__EXERCISE INSTRUCTIONS__. Restate the full listing word for word and leave the pictures out.

■ ■ ■

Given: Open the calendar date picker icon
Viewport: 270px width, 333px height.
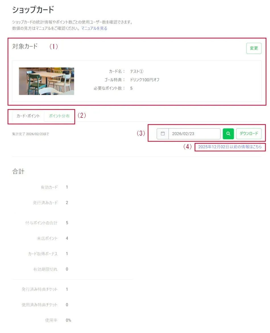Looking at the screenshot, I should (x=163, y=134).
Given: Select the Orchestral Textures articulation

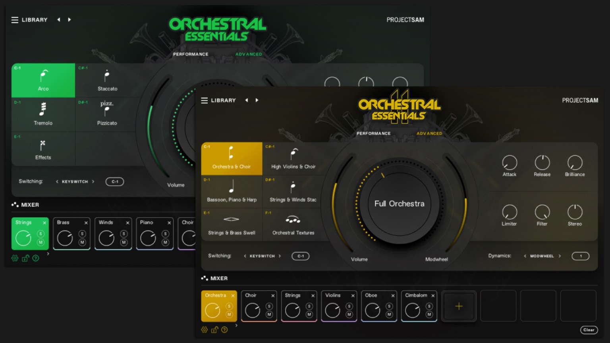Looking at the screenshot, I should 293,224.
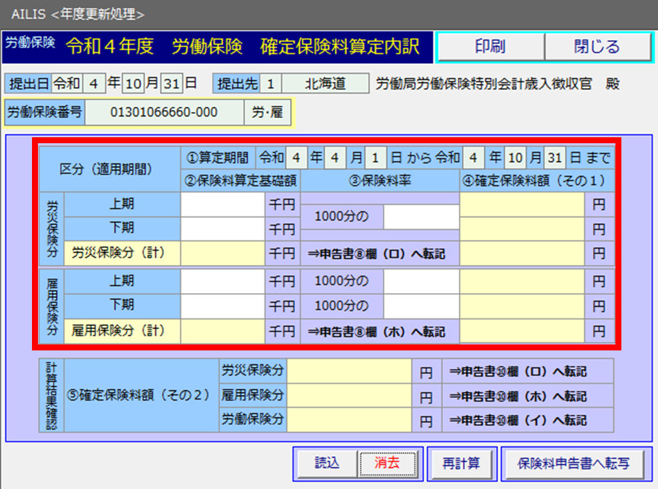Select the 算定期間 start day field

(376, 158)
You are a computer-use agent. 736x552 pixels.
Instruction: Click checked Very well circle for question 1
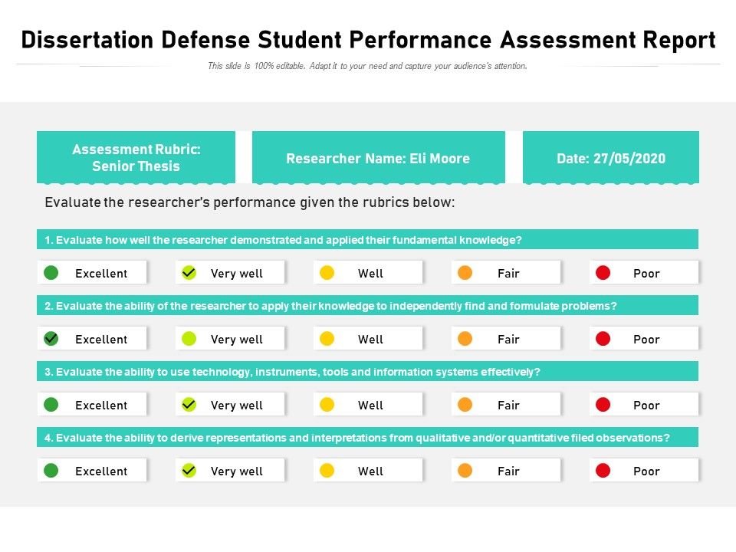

■ ■ ■

__REPLY TO THE EXERCISE__.
Given: Open the calendar date picker icon
Viewport: 270px width, 333px height.
Looking at the screenshot, I should (x=163, y=134).
Given: Select the Orchestral Textures articulation

Looking at the screenshot, I should 293,224.
Select the 算定期間 start day field

(376, 158)
You are a computer-use agent. 736x552 pixels.
Instruction: Click checked Very well circle for question 1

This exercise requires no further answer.